Dr. White also points to evidence for the Mediterranean diet that allows for small amounts of seafood that contain essential fatty acids like Omega 3s. (The Mediterranean diet recently scored top spot in the U.S. News and World Report’s annual ranking of best diets for the seventh year in a row.)
“People are concerned about not getting enough protein and vitamins if they follow Mediterranean or plant-based diets,” said Dr. White. “When I was vegan, I took supplements for vitamin B-12 and calcium.”
He feels that, beyond the nutritional aspects, another misconception can be the amount of time it can take to prepare whole-food meals.
“It does take more time than buying prepared foods, convenience foods, and fast foods, but those foods are questionable nutritionally and their environmental impacts are massive,” he said. “My partner and I spend time preparing foods, but it reduces the amount of packaging we’re dealing with. You can eliminate a lot of waste by making things at home.”
Dr. White is a psychiatrist and the medical director for Vancouver Community Mental Health and Substance Use Services as well as the clinical director for the BC Psychosis Program at UBC Hospital.
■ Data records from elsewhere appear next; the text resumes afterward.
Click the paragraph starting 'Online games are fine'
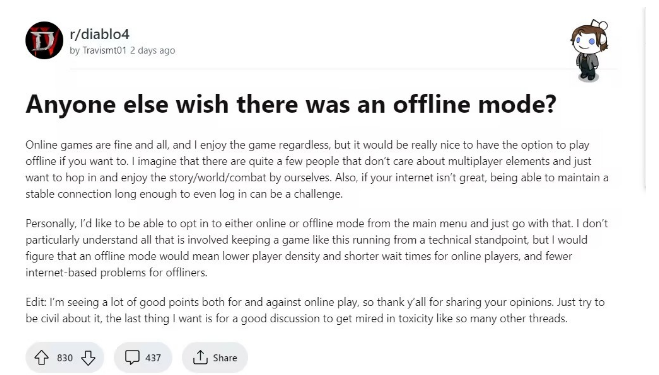This screenshot has height=375, width=659. 317,169
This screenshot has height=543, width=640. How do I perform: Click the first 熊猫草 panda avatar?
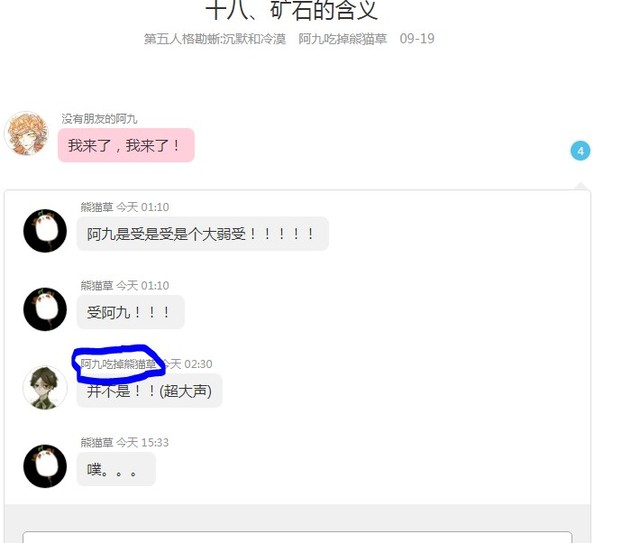45,231
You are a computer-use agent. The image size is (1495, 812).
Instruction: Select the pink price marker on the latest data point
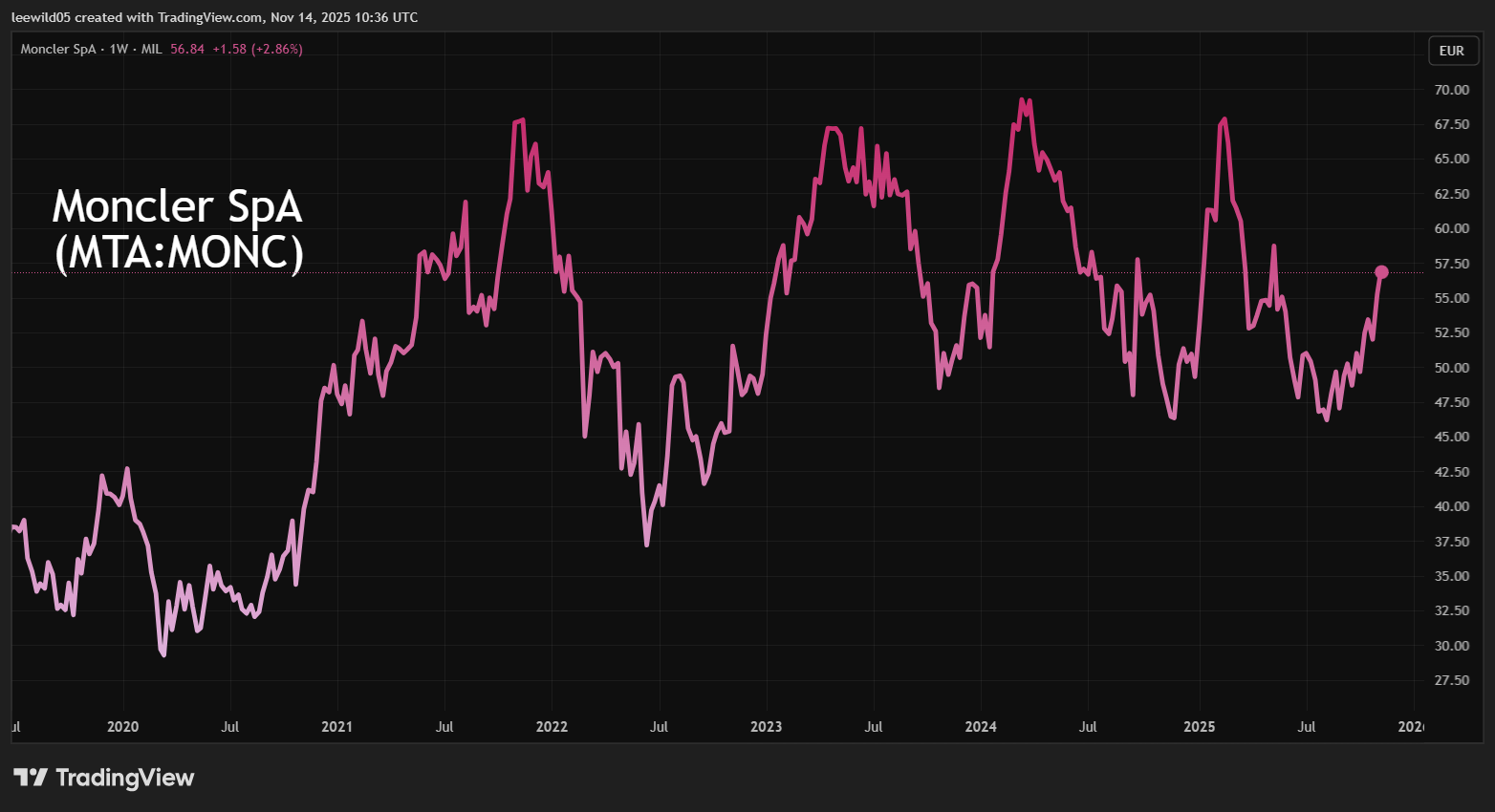(1382, 272)
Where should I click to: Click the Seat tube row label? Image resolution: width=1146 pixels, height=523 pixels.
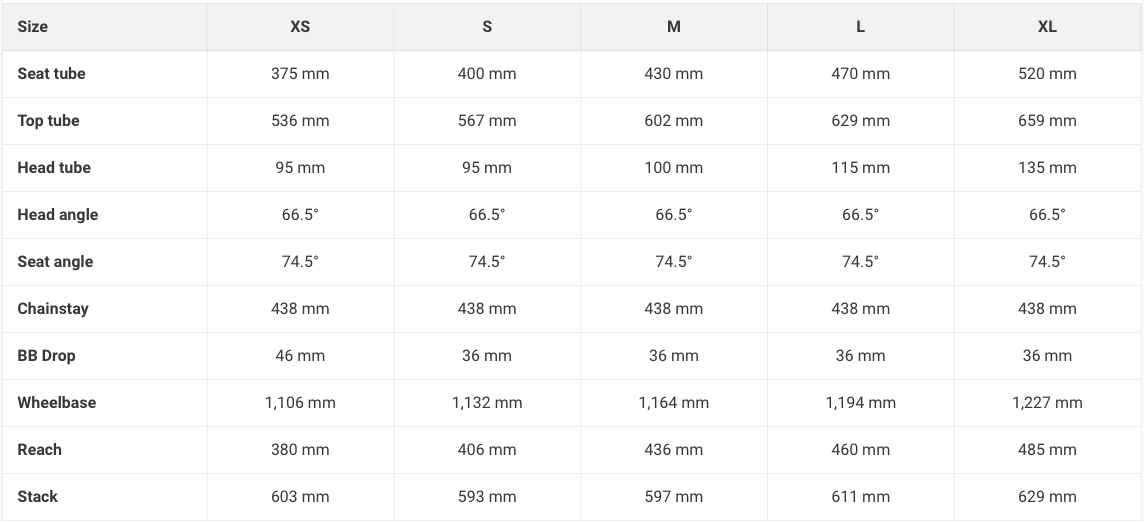51,74
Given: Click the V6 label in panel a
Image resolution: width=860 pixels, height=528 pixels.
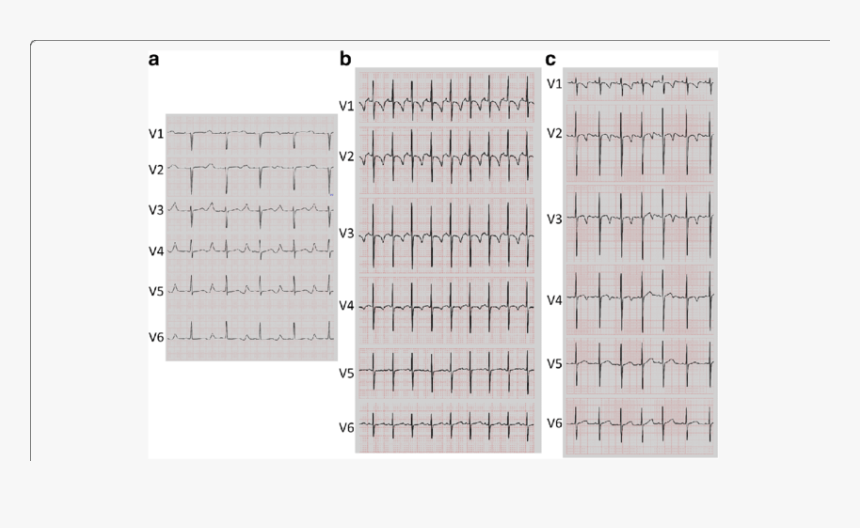Looking at the screenshot, I should tap(156, 337).
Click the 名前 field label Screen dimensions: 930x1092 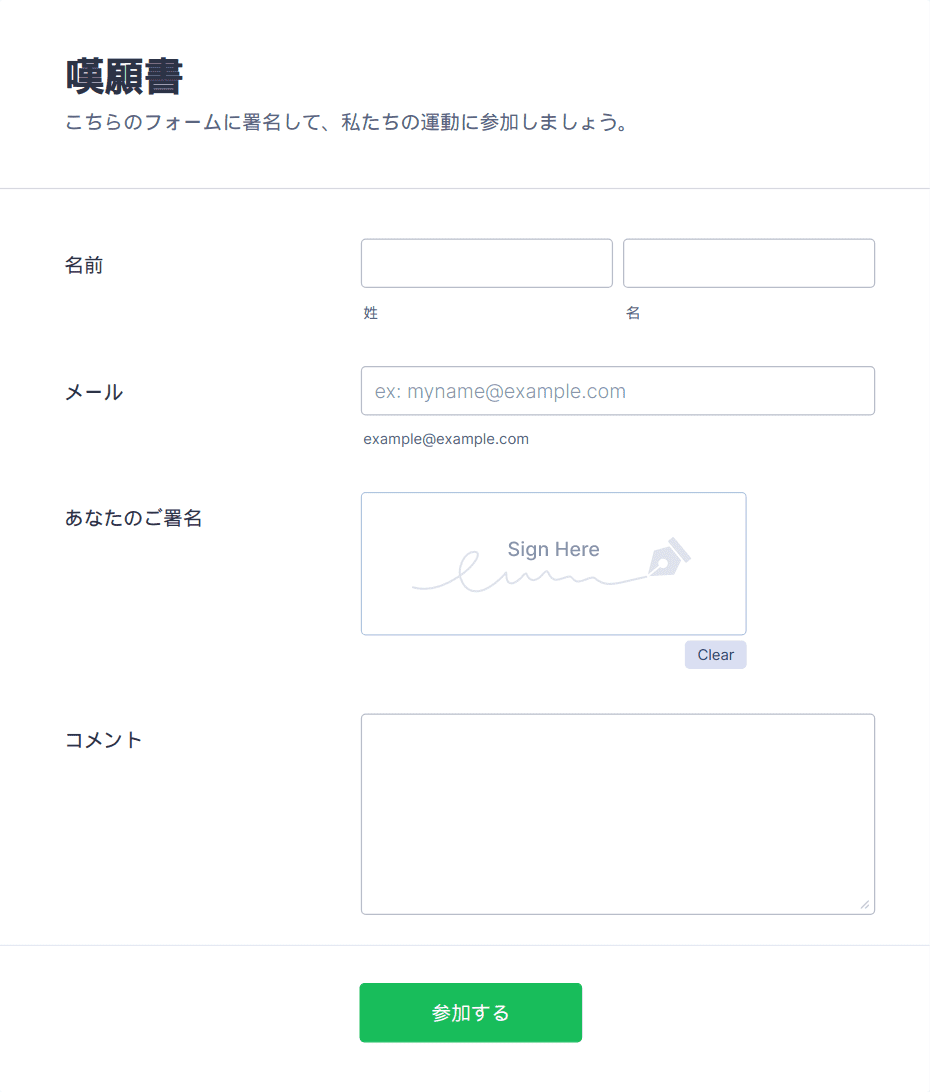84,265
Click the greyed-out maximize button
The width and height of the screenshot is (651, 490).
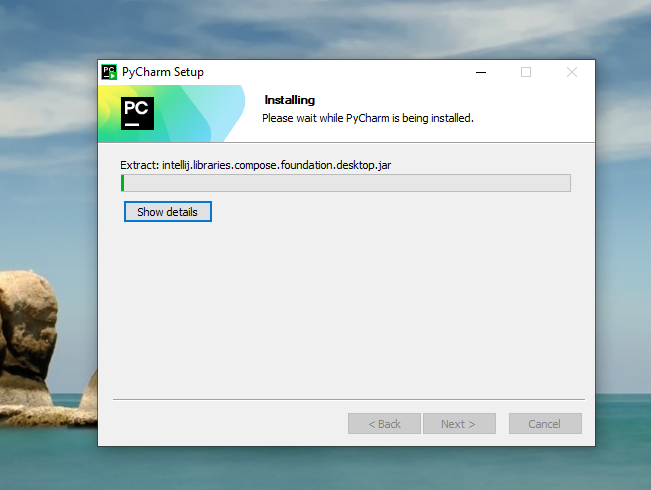click(x=526, y=72)
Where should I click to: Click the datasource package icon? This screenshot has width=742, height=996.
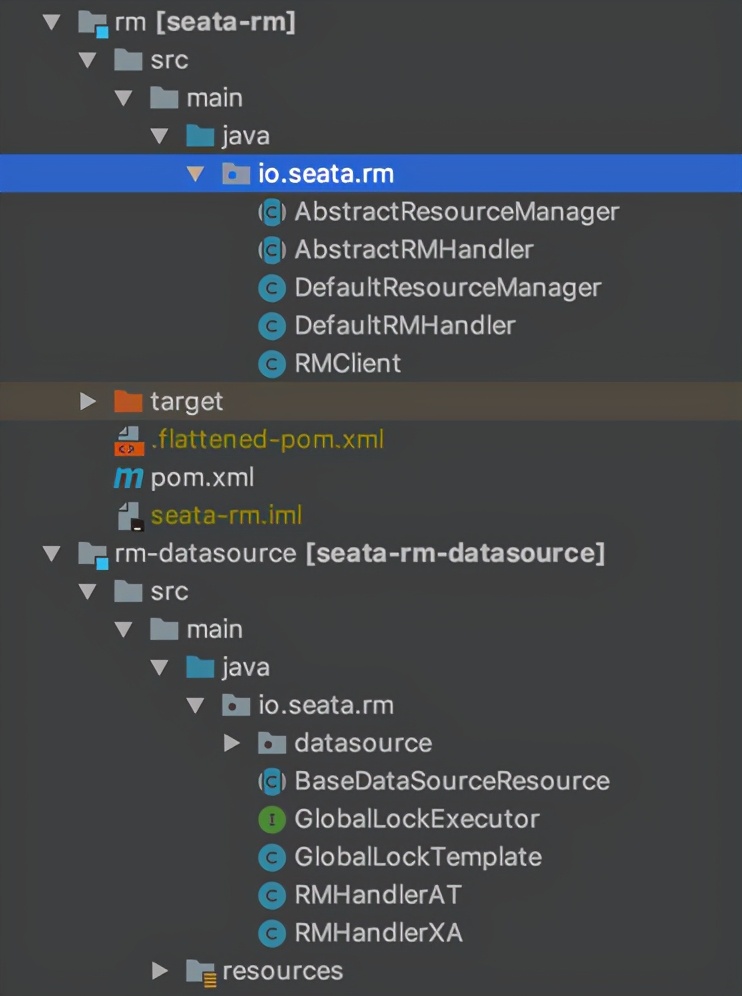pos(271,743)
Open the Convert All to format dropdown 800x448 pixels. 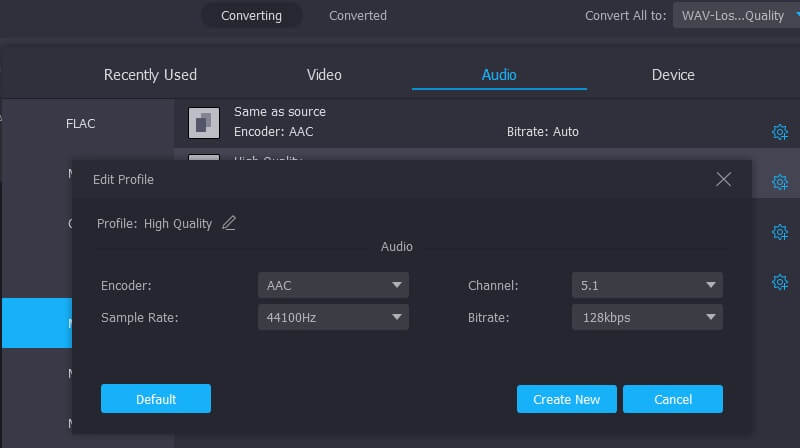[x=736, y=15]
“I’m not sure that the jobs I hold now necessarily influence my eating choices, but being a doctor has made me aware of how to evaluate medical research and evidence in making decisions about what I eat. The Mediterranean diet particularly has been studied and it’s well recognized to reduce the risk of heart disease. There’s similar evidence evolving for mental health and for neuropsychiatric disease. The risk for Parkinson’s Disease and Alzheimer’s seems to be inversely associated with degree of adherence to a Mediterranean diet. There’s also evidence related to depression. There’s a prospective trial going on in Spain looking at the Mediterranean diet and people who have had an episode of depression. They’re looking at recurrence rates over two years and they’re supplying extra virgin olive oil to some of the participants to see if it impacts the occurrence of major depression. The improved health of the gut microbiome and the polyphenol content of the foods may be beneficial factors.”
Advice to colleagues
“The evidence seems pretty strong that reducing meat consumption and focussing on whole foods can make a big difference in the things that tend to kill North Americans, like heart disease and cancer. We should seldom or never eat processed foods,” said Dr. White. “Once you get used to a plant-based, whole foods diet, it’s delicious and rewarding. If you learn to do a few things like bake bread or make pizza crust, it’s also a fun way to spend time with friends and family.”